At this stage, the things you need to do are:

Step 1: Find shipping container resellers and shops that do modifications and interior fit-outs. Check out the shipping containers in photos or in person to get a feel of the space.

Step 2: Determine where you want the shipping container house to be built. Review the site and soil bearing capacity, and the passive heating and cooling elements you can take advantage of such as a clump of trees and sun and wind direction.

Step 3: Contact your local building or planning department and ask about zoning restrictions, maximum square footage for buildings and height limitations, and other building codes you need to adhere to. Learn also about the permits you need to secure. All these can vary per country and state.

Step 4: Have your shipping container house design done with the building codes; the number of bedrooms, bathrooms, etc. you want; and the budget considered. Create also a floor plan and site layout to visualize and check how things fit together.

Step 5: Get a rough estimate of how much the project is going to cost you, from the materials and professional services to permitting requirements. Talk to professionals (land surveyor, architects, civil engineer, mechanical engineer), potential contractors (electricians, plumbers, welders), and shipping container resellers.

Step 6: Create the house design, floor plan, and site layout in detail with the help of professionals. At the final planning stage, you will have determined how many shipping containers you will need and how they will be sectioned and reinforced with steel framing. Your insulation, electrical, plumbing, and other utility system requirements will also have been reviewed and designed up to code.

Step 7: Secure the permits you need. Requirements may include structural drawings, land survey, elevations, water treatment, energy code compliance, and soil report. Enlist also contractors you need for the project.

The planning stage is not a linear process. You might need to go back and forth a certain phase or two to get a clearer picture of things before you can finally advance to the next stage. The design and budget setting steps are particularly tricky, but all the meticulous planning is sure to make run things smoothly.

Construction

After having all the plans drafted and the permits secured, you can now confidently enter the construction phase. Here’s a picture of what happens at this point:

Step 1: Build the appropriate foundation where you intend to station your shipping container house.

Step 2: If you’re going for a small design, then have as much of the welding and reinforcing done off-site. With steel framing costing higher than wood framing and with shipping container resellers equipped for such modifications, it would be a wise move to entrust the steel framing process to the manufacturers. Do make sure a structural engineer or architect have reviewed the modifications.

Step 3: When the modified shipping containers arrive on site, they can be fastened onto the foundation.

Step 4: When it’s set in place, you can start installing the windows, doors, flashing, and skylight. Holes may have been pre-cut offsite. If cuts or holes are done on site, then you have to remember to reinforce them with steel framing.

Step 5: Install the interior framing as well as the insulation, electrical, plumbing, and heating and cooling systems.

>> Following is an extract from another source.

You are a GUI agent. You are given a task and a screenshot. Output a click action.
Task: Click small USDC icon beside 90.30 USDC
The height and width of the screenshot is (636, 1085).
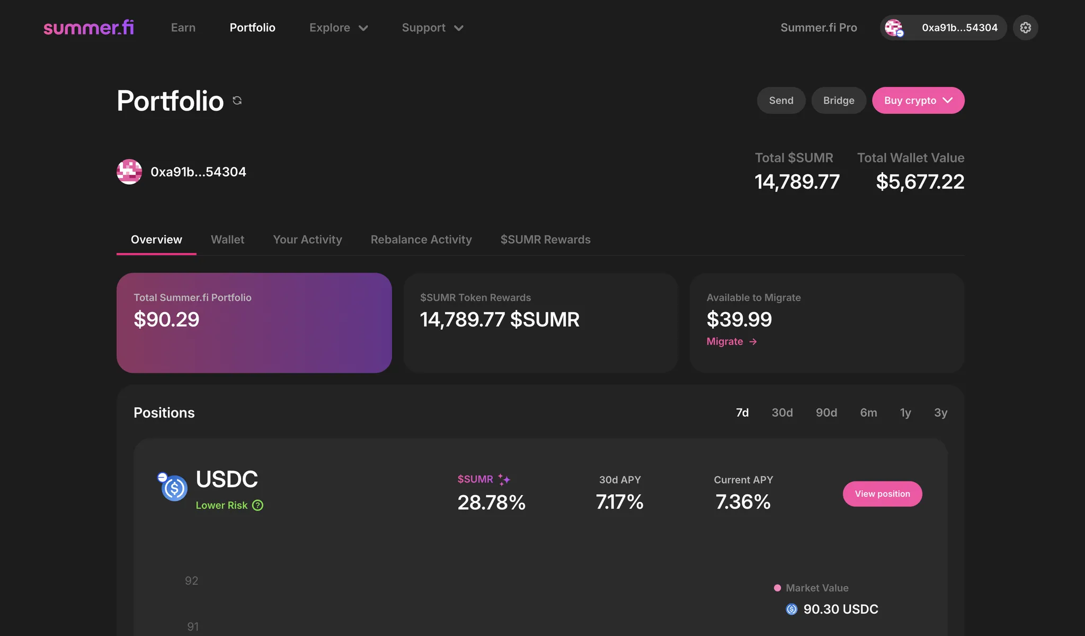(791, 609)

Step 6: With all the utility and structural systems in place, the shipping container house is ready for inspection with a building official. Once the officer awards you the certificate of occupancy, you’re ready to move into your new home.

Final Thoughts

So, that’s how to convert a shipping container into a home. While it certainly looks like a lot of work, it remains to be a faster option to build a house than the conventional way.

And still, that certificate of occupancy you get for checking the requirements with your local building department and for coordinating with professionals means that your shipping container house is built up to code and is safe for your family.